"How could it be much worse than the tween corridors?'
Thendard shook his head, solemnly exasperated. "Do you never listen to me, Cayten? Well, listen now. The Dark is different. In the Dark, your skein knows only one setting: maximum intensity. Doesn't matter what you set it to; you're banged down into your hindbrain, all the way. Non-beasters can't even survive in the Dark. The datafield there stops your heart if you're not wearing a full-spec skein...."
"I've been running the skein pretty deep, Thendard. I could handle it."
He snorted. "Sure."
"Well, why not?'
He shifted uneasily in his powerchair, and didn't speak for a long moment. "Oh, maybe you could handle it. It depends on something I can't measure. Some of us are more human than others, and those who are most human can run the Dark and come back. They have a little reserve; they can still think like a human being."
She thought about it. "Have you been in the Dark, Thendard?"
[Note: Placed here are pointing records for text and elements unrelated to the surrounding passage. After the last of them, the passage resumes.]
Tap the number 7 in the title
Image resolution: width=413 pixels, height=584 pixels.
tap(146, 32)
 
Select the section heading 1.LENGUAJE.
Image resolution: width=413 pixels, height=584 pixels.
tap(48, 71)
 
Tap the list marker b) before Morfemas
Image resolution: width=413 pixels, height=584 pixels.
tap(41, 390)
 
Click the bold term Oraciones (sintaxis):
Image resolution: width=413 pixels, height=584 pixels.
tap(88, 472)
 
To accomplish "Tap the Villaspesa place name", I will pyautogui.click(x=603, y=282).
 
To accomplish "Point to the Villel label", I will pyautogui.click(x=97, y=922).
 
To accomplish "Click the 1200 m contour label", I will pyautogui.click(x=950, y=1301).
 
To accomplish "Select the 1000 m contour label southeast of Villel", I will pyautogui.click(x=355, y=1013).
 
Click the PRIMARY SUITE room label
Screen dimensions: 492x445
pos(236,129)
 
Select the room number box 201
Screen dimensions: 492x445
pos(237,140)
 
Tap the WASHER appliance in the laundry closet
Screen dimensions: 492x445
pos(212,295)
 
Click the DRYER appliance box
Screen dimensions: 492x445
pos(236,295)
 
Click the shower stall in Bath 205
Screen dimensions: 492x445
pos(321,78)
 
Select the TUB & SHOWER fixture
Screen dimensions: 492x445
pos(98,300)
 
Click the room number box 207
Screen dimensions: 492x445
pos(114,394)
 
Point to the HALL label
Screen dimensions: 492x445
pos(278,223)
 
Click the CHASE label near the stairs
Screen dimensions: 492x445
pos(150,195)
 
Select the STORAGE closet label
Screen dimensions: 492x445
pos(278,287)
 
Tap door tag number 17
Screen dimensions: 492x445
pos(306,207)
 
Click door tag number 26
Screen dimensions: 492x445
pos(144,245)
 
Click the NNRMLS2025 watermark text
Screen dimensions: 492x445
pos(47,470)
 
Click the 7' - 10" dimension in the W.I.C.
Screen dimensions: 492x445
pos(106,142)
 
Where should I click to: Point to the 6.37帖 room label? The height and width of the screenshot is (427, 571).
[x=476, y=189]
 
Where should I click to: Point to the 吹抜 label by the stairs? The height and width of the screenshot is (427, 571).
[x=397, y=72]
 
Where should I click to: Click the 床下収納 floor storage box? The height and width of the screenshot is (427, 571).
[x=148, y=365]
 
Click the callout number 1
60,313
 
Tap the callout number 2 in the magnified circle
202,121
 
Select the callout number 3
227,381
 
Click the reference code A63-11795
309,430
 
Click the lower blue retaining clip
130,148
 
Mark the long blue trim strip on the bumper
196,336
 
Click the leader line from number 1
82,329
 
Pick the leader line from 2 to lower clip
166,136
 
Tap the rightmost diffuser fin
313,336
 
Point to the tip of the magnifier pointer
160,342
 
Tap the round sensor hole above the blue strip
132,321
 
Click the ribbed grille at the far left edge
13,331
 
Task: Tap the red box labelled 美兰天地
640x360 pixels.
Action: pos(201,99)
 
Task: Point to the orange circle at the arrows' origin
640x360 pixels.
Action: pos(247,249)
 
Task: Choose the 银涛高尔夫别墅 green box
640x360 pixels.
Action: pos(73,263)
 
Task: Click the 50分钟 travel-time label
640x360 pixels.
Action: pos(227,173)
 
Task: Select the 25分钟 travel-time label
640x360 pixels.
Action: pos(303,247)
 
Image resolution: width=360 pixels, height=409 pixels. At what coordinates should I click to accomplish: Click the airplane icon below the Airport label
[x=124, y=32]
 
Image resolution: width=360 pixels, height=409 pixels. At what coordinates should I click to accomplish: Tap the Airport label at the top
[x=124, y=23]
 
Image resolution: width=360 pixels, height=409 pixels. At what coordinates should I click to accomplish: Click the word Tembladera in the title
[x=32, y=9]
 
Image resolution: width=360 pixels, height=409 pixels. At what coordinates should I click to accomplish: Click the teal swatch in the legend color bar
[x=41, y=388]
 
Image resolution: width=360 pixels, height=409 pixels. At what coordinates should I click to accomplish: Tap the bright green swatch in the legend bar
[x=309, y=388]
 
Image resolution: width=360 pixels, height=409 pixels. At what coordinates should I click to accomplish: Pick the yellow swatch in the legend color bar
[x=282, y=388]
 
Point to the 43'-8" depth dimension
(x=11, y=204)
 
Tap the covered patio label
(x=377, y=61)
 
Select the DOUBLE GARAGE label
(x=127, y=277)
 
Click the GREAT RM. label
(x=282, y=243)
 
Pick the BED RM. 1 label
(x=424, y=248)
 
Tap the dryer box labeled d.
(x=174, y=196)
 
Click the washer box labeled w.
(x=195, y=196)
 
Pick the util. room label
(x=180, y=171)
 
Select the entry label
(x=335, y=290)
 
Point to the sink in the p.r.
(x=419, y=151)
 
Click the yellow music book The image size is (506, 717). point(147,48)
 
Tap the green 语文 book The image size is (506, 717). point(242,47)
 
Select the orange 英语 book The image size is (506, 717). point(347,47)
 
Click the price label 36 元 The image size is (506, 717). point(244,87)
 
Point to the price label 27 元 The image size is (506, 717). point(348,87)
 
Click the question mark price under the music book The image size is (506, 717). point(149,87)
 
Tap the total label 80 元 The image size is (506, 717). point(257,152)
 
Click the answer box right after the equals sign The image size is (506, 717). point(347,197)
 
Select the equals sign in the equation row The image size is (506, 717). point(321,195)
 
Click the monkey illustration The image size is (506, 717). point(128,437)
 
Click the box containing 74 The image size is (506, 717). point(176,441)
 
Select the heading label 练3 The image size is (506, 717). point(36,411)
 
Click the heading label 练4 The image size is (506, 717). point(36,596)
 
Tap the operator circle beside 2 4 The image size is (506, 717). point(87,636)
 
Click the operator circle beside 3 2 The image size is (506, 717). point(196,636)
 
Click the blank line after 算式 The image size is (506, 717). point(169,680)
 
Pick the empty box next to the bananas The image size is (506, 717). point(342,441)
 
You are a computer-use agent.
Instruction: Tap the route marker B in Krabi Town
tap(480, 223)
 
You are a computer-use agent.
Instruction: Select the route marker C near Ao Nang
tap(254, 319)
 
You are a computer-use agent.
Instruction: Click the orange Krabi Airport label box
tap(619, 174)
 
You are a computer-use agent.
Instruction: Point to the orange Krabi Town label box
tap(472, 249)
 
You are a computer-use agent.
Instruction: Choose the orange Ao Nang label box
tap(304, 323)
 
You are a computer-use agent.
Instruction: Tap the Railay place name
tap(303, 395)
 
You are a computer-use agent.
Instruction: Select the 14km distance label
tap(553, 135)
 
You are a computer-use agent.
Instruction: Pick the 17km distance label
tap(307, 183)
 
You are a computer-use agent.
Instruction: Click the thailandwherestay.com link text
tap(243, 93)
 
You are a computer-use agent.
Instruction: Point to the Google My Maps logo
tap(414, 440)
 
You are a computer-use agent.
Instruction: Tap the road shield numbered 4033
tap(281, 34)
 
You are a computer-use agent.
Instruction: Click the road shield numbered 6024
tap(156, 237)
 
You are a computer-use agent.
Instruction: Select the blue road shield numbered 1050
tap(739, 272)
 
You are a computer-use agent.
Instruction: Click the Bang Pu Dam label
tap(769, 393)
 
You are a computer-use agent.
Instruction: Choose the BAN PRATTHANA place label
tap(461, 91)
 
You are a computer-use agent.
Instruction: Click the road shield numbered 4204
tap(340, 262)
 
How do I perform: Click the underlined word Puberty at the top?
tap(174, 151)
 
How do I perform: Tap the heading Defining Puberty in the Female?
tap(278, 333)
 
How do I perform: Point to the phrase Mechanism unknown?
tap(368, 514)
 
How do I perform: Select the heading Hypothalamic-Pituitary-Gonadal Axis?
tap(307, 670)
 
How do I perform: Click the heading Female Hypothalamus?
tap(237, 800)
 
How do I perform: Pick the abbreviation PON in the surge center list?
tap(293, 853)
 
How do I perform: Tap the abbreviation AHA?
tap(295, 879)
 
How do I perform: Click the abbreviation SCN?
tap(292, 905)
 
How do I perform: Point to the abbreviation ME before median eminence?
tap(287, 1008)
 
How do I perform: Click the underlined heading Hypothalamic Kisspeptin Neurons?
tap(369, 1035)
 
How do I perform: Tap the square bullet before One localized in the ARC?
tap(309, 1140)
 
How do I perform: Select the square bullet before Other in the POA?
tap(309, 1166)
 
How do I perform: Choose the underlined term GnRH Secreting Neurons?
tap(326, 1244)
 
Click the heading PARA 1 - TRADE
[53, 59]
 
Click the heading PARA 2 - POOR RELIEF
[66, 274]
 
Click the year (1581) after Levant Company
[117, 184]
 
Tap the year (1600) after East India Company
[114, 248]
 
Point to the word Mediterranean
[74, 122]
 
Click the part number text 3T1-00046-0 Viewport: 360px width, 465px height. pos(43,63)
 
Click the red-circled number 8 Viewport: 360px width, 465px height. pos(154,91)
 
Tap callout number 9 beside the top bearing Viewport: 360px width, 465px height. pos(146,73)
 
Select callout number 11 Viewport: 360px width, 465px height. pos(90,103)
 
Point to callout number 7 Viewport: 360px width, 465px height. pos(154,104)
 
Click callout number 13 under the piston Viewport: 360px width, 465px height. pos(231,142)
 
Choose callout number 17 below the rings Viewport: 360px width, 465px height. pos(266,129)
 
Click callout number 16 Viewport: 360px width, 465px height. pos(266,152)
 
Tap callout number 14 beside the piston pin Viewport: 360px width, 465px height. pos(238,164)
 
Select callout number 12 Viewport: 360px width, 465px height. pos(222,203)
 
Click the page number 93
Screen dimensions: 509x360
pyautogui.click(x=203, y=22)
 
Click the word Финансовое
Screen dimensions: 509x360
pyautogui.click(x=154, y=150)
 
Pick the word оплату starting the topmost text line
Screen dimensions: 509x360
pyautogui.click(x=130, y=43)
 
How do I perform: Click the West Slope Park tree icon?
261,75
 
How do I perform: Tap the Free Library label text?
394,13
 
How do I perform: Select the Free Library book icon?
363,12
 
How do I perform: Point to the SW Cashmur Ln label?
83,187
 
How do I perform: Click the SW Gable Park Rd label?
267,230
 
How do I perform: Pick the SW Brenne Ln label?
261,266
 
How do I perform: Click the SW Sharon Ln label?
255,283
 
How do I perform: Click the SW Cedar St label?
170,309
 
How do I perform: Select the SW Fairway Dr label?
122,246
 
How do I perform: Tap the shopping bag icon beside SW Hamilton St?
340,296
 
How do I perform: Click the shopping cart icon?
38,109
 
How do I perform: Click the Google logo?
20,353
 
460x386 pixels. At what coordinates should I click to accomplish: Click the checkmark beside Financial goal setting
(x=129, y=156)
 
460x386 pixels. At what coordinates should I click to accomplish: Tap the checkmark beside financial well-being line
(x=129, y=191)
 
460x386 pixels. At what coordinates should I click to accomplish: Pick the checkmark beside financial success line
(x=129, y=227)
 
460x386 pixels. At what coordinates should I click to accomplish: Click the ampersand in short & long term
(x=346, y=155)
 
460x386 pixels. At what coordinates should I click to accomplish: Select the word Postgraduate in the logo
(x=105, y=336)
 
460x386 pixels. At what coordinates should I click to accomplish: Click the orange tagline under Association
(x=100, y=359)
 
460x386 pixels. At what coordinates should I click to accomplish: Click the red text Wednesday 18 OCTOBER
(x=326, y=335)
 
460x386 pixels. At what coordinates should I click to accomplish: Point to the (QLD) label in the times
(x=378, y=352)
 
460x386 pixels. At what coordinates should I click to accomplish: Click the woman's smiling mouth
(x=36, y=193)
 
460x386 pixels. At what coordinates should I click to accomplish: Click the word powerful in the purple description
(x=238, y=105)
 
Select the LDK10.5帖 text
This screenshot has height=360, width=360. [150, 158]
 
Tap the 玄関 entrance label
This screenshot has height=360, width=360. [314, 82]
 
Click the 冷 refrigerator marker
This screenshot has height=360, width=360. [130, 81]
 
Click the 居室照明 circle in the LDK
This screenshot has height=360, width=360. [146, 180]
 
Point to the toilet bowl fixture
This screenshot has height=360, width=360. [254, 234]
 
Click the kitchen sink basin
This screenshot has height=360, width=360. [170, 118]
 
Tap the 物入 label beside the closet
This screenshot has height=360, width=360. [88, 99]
His face changed subtly; his attention seemed to turn inward. She could see memories playing behind his eyes, as though tiny holotanks flickered and danced there. "One time," he said. "Long ago."
She waited for him to elaborate, as he always did, but for once no words welled from his mouth. Watching him, she was startled to see something unfamiliar in his face. Thendard's old, she thought. Why had she never noticed before?
Finally she said, "I'm going, Thendard. Will you come with me?"
He smiled a weary smile. "Can I change your mind?"
"No."
He shrugged and turned away, so that she could not see his eyes. After a long silence, which she could not bring herself to break, he sighed. "I'll go with you, Cayten, if you won't see sense. Why not?"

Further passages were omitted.